Posted on:: December 29th, 2002
In response to Eric’s
musings,
Doc, Bryan, AKMA, Kevin and
I have been engaged in an email thread. With
their permission, I’ve bundled together the
messages, with some very minor cleanup (e.g.,
removing signoffs, etc.). You can read the loosely-raveled thread here.
Categories: Uncategorized dw
Bryan: “In short, we may in the near term (e.g. 12-18 months) arrive at some truly great decentralized protocols for identity interchange, but find ourselves at the beginning of a long policy adoption battle between customers (who want decentralization, web-of-trust, etc.) and merchants (who want centralized trust authorities) over what is and isn’t an acceptable credential.”
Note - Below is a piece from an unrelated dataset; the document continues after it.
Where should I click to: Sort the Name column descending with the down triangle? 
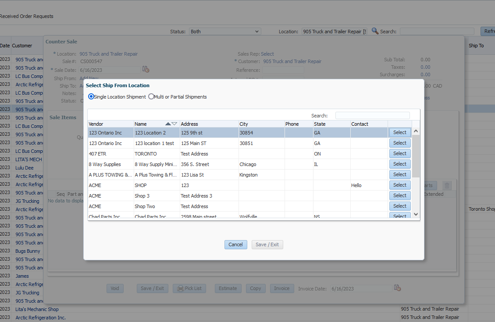[x=174, y=124]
You mean the credential’s reputation, based on issuance policy? That gives us a policy market. Maybe a lobbyist or ten. Transaction pricing based on credential risk. Big boards and over-the-counters. Armed credential enforcers and polite credential enforcers (stop or i’ll say stop again).
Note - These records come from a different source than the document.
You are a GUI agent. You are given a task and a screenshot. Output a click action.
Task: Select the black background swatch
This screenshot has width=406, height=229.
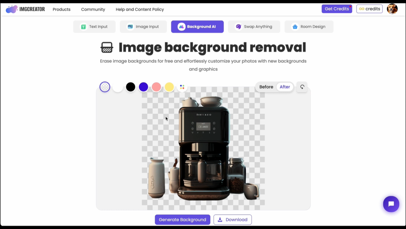click(x=130, y=87)
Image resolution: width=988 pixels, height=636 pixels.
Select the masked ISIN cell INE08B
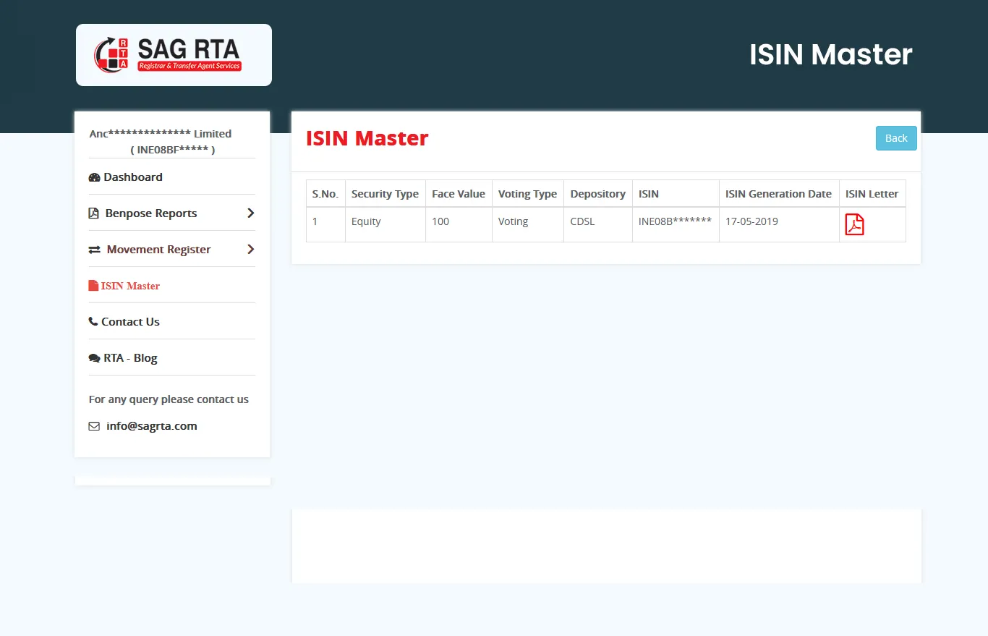point(675,221)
Anyone know why the launch of AmEx Blue’s smart card was so successful?
Folks,
I think there is one element missing in this discussion..what are the applications that will make users desirous of having user controlled identity, where that identity isnt linked to currency, such as paypal. Without applications, digital identity is academic, and there isnt a large clamour from users for it. I suspect the answer lies in the person-person applications like blogging, IM and email, which is why the biggest arbiters of identity today are AOL, Yahoo, and MSN. But these identities are not user controlled.
I wrote some more thoughts on this at:
http://tig.nareau.com/2002/12/29.html#a311
I’m wondering what people think about this story of a technology, which is, much like RDF, in search of a userbase..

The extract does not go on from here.